======== Text
What is a p-value?
P-values are one of the most important values recovered and reported following a statistical test, and at the same time they are one of the most misinterpreted test statistics. I would like to clarify immediately that the p-value is NOT the probability that our hypothesis is correct but rather the probability that the sample in question was recovered from a population described under the null hypothesis. Basically, if we assume the null hypothesis is true, how consistent is your data with the null hypothesis?
An important thing to remember when discussing p-values in regard to your null and alternative hypotheses is that you can never accept or reject your alternative hypothesis; you can only reject or fail to reject your null hypothesis.
If your test returns a p-value of < 0.05 you say “I can reject the null hypothesis”.
If your test returns a p-value of > 0.05 you say “I fail to reject the null hypothesis”.
Ok that sounds good and all, but what does this actually mean in practice?
P-value interpretation examples
P-values and coins:
Let’s start with a basic example. We buy a coin from a magic shop that claims to a biased coin and we want to find out if the claims are true. We know that a fair coin has a 50/50 chance of returning either heads or tails. So, we decide to flip our coin 100 times and record the number of heads and tails the coin returns.
================
======== Supplied records
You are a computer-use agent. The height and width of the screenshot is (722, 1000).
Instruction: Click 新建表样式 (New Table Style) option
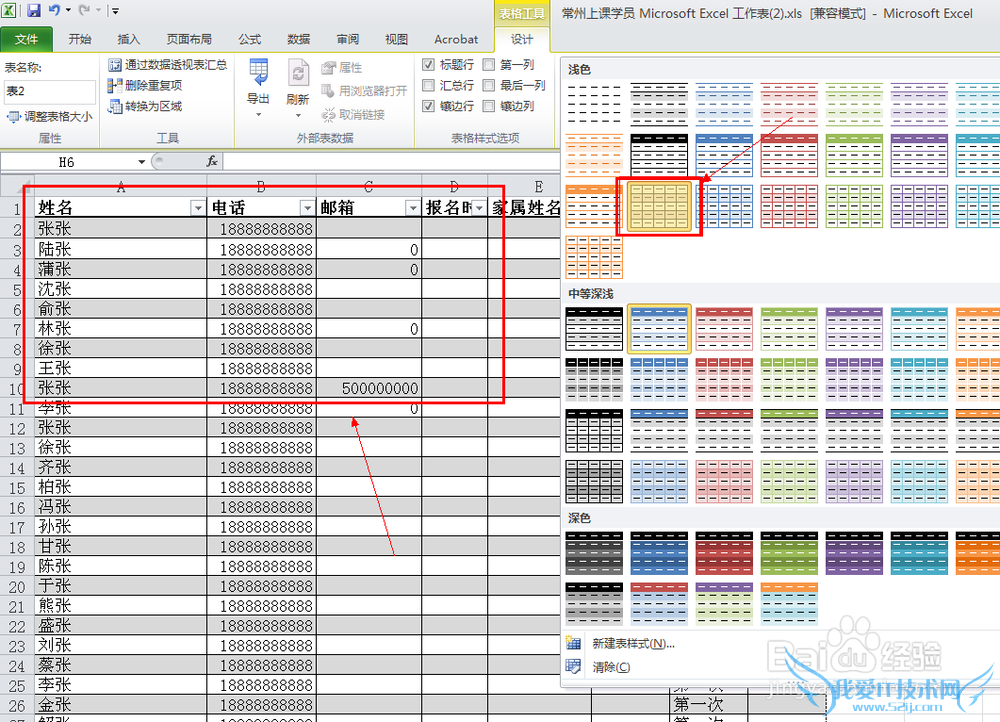(632, 643)
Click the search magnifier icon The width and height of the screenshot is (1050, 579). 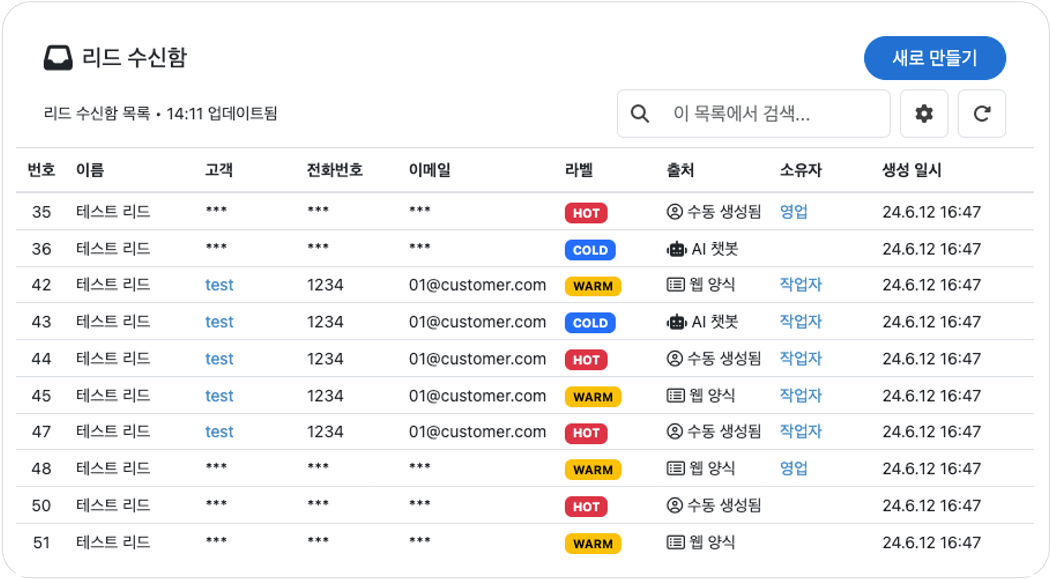[640, 114]
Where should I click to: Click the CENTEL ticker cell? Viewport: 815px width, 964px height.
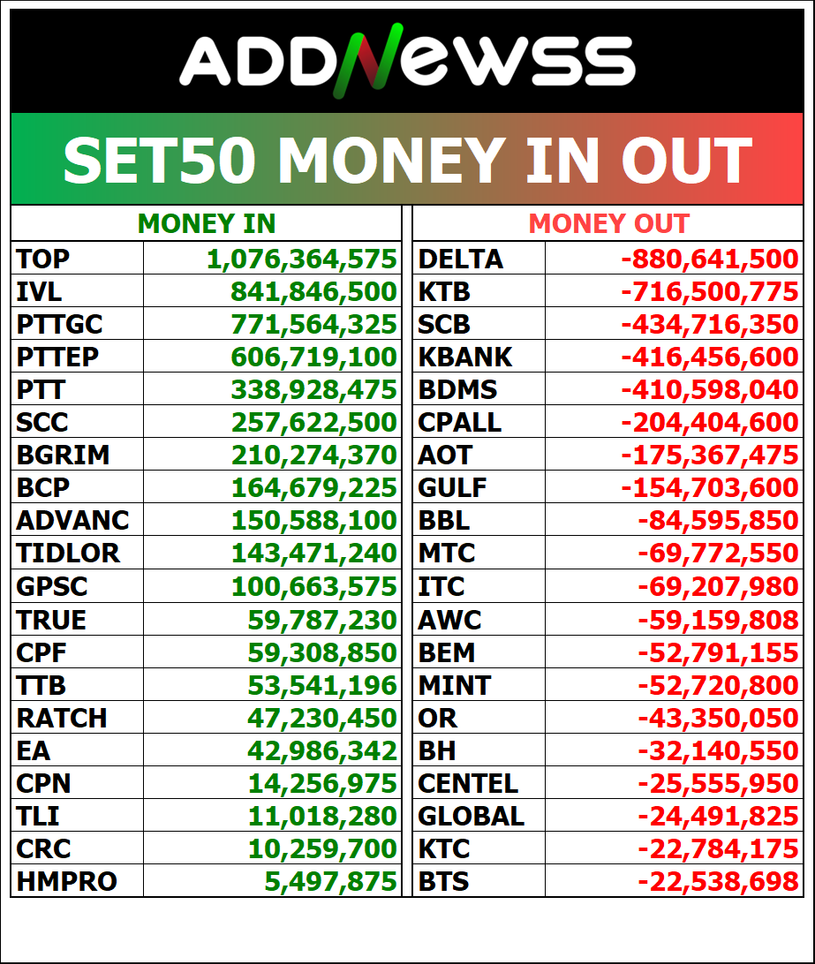[478, 783]
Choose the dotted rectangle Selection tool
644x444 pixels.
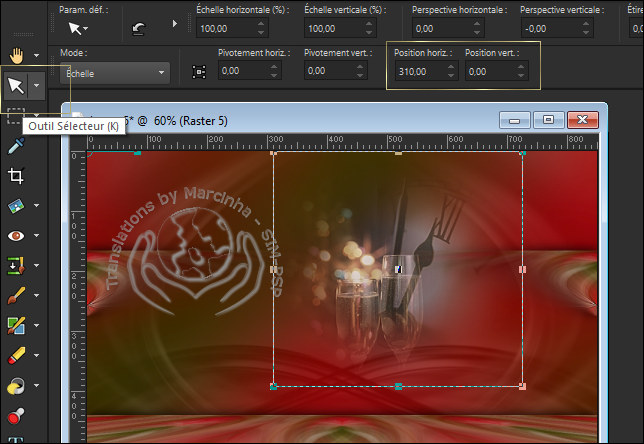[15, 115]
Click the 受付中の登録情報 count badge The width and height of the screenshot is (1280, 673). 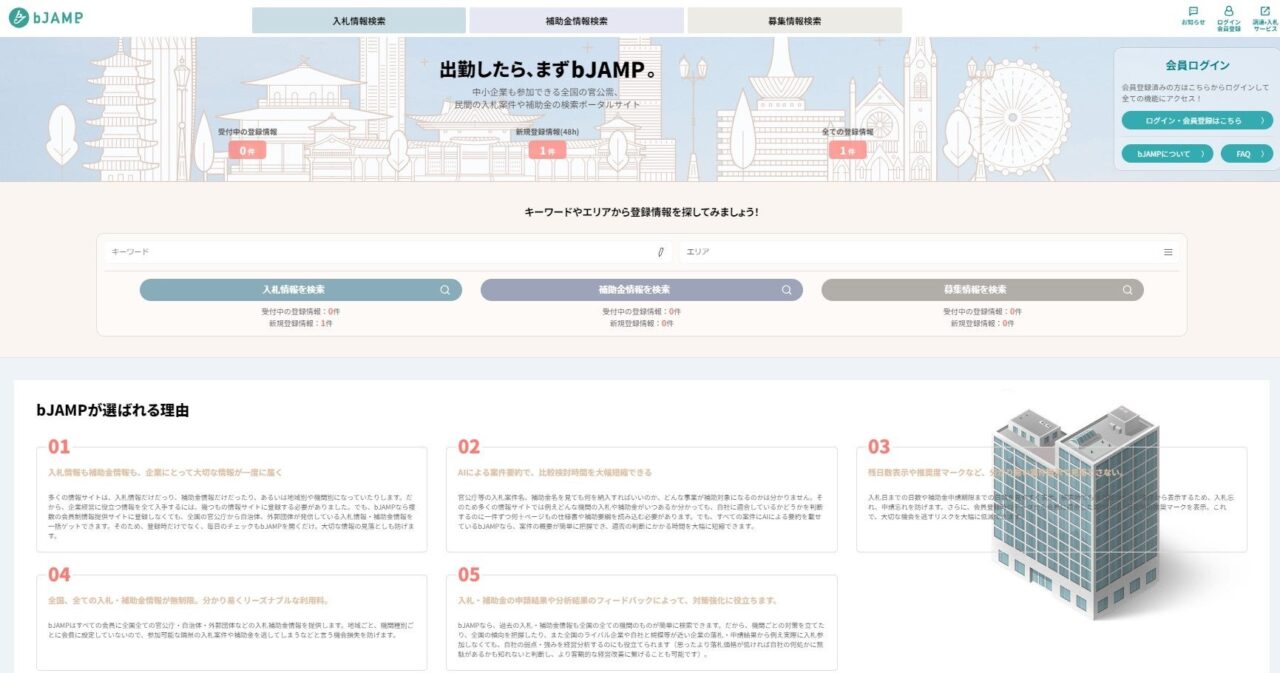(x=247, y=150)
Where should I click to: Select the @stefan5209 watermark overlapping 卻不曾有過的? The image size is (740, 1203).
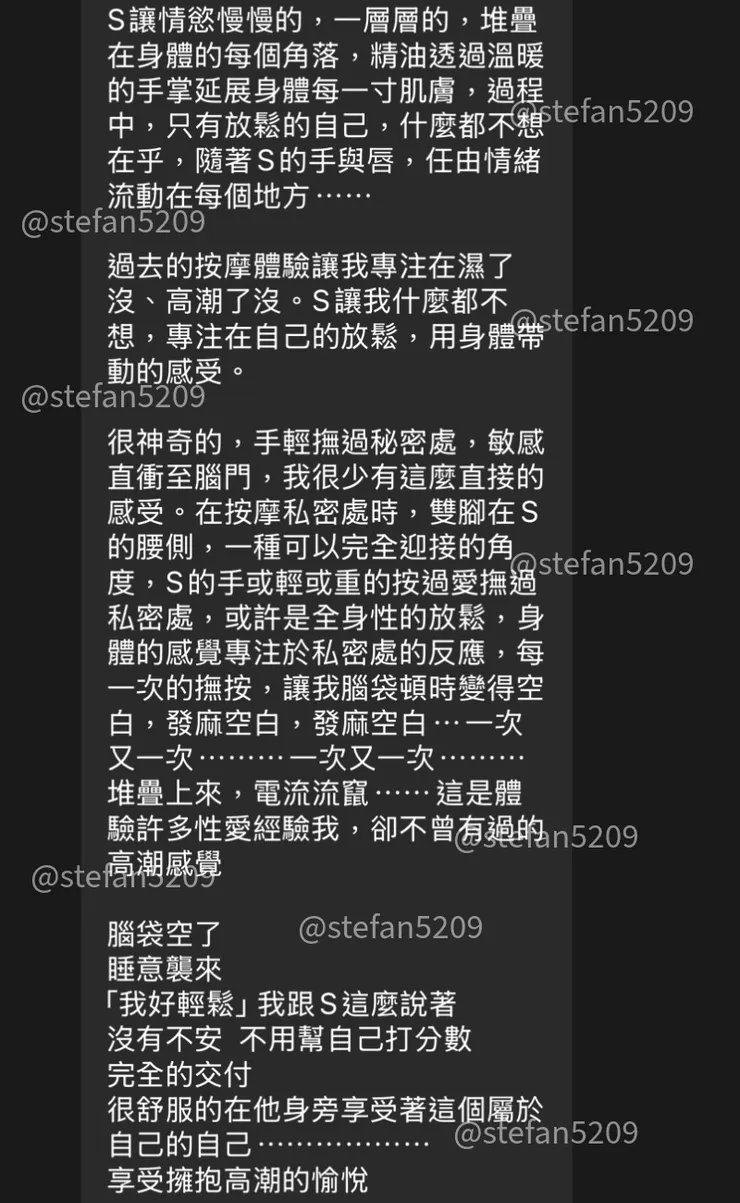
================
- Task prompt -
Please write what comes next in the text on p-values, picking up after its last sentence about flipping the coin 100 times.

- Answer box -
To determine if this is a fair coin, we decided to use a chi-square goodness of fit test.
The null hypothesis in this scenario is that sample data matches the expected distribution (in this case 50/50). The alternative hypothesis is that the sample does NOT match the expected distribution.
We apply the chi-square test and recover a p-value of < 0.05. This means the probability of recovering the results we did under the assumption that the expected (fair) distribution is 50/50 is < 5%.
Therefore, we can reject the null hypothesis and conclude that our data does not match the expected distribution.
P-values and dogs:
Now, let’s try a more complex example. Suppose I have the following research question: “Do chihuahuas that eat beef weigh the same as chihuahuas that eat chicken, assuming they are consuming the same amount of the respective protein?”
First, we gathered two samples: 1) masses from a population of chihuahuas that have been fed a strictly chicken-based diet since birth and 2) masses from a population that have been fed a strictly beef-based diet. We then perform a T-test between the masses of the two samples.
The null hypothesis in this scenario is that the means between the two groups are the same. The alternative hypothesis in this scenario is that the means between two groups are different.
We recover a p-value of < 0.05.
Conceptually, what does this mean? Bear with me here because the following explanation is going to get a little abstract. Our null hypothesis in this case is the representation of an imaginary population that is normally distributed that contains both of our samples. If we were to randomly draw samples from this imaginary, normally distributed population, what are the odds that we recovered our chicken (or beef) sample set the way we recovered them in our actual sampling?
In this case, the answer to that question is: there is a < 5% chance that we could have recovered our sampling scheme if both of our chihuahua groups existed in the same, normally distributed, population.
Therefore, we can reject the null hypothesis and conclude that the mean mass between our two chihuahua groups are NOT the same.